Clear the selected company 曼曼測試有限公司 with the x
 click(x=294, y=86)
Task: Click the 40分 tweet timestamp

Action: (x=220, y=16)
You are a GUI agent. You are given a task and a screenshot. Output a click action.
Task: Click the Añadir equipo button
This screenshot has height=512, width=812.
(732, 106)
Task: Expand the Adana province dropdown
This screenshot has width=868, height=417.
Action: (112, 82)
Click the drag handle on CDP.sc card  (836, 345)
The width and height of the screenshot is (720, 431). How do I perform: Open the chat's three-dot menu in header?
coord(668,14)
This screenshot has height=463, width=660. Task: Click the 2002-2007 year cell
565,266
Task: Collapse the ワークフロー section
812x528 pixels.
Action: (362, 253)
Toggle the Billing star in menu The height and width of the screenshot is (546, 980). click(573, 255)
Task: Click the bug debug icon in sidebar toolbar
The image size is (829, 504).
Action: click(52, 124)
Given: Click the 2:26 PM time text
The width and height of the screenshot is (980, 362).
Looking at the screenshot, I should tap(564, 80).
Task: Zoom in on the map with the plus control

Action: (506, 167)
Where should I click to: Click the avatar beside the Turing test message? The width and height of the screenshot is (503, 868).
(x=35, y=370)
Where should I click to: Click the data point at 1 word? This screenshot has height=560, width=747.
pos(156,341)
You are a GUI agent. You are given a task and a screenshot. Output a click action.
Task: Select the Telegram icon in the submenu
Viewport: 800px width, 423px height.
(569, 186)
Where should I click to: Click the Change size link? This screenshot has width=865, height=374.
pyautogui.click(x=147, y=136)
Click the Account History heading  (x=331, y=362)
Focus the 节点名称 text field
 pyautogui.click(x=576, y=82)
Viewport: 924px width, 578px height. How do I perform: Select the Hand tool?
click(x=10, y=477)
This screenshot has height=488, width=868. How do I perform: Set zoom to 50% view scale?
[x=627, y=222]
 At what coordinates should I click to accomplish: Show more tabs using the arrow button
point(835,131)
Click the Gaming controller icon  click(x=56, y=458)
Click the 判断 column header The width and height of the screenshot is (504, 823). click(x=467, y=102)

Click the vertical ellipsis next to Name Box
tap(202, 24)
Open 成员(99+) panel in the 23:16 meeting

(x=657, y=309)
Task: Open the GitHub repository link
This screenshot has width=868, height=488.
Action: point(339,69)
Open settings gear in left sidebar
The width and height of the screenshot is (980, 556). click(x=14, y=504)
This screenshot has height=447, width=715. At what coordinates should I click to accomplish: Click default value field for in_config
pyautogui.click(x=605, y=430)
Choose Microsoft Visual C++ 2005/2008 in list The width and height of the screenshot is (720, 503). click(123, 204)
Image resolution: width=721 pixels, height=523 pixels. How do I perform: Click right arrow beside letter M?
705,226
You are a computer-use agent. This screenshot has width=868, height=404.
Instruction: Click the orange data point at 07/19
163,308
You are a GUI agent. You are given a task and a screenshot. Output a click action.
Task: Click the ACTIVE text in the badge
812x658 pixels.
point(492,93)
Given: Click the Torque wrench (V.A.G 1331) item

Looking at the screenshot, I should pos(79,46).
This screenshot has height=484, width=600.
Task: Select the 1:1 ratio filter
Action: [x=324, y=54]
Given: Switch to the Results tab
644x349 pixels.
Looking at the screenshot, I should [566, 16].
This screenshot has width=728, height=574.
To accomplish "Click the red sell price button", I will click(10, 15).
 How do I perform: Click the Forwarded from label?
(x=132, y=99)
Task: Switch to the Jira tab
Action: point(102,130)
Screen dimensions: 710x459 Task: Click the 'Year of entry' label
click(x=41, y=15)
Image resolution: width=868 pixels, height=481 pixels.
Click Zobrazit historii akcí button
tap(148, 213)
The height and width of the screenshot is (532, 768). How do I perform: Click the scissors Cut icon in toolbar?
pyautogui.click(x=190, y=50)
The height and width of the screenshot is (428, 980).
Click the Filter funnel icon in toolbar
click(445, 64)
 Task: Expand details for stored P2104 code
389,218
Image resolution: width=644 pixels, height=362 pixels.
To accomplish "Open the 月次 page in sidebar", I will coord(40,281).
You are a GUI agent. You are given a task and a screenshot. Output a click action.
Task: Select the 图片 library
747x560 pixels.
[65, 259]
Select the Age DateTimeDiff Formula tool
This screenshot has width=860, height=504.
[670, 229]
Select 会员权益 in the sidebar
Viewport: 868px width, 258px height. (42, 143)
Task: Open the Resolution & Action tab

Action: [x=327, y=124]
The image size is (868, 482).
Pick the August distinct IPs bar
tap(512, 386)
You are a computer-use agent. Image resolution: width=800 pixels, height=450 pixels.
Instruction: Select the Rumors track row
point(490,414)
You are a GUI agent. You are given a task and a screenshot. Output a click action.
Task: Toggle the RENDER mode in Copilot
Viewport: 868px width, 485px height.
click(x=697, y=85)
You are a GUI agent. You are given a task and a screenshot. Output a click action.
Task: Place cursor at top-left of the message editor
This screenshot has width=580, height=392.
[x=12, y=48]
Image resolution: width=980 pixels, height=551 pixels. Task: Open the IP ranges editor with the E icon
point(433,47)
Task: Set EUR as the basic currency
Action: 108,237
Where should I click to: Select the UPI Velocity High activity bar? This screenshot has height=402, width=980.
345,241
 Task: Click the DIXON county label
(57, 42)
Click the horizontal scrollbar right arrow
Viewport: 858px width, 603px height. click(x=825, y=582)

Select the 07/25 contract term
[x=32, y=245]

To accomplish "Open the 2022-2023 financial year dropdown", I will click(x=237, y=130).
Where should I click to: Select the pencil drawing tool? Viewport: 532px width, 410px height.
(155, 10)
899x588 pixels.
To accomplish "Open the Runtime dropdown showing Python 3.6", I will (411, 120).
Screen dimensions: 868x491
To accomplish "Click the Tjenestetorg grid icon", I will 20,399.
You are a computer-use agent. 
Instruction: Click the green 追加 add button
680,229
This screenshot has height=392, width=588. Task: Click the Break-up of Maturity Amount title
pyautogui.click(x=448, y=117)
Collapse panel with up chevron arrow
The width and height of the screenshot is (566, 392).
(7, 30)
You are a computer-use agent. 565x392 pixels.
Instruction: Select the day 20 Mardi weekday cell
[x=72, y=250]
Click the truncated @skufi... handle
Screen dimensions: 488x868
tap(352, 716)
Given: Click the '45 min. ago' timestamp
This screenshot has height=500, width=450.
★ ★ ★ ★ ★ ★ ★
Work item
Return, unchanged, the run of lines above that opens with the line containing "Task: Toggle the RENDER mode in Copilot" and closes with the line containing "Task: Place cursor". Include both.

Answer space
Task: Toggle the RENDER mode in Copilot
Viewport: 868px width, 485px height.
click(x=697, y=85)
You are a GUI agent. You are given a task and a screenshot. Output a click action.
Task: Place cursor at top-left of the message editor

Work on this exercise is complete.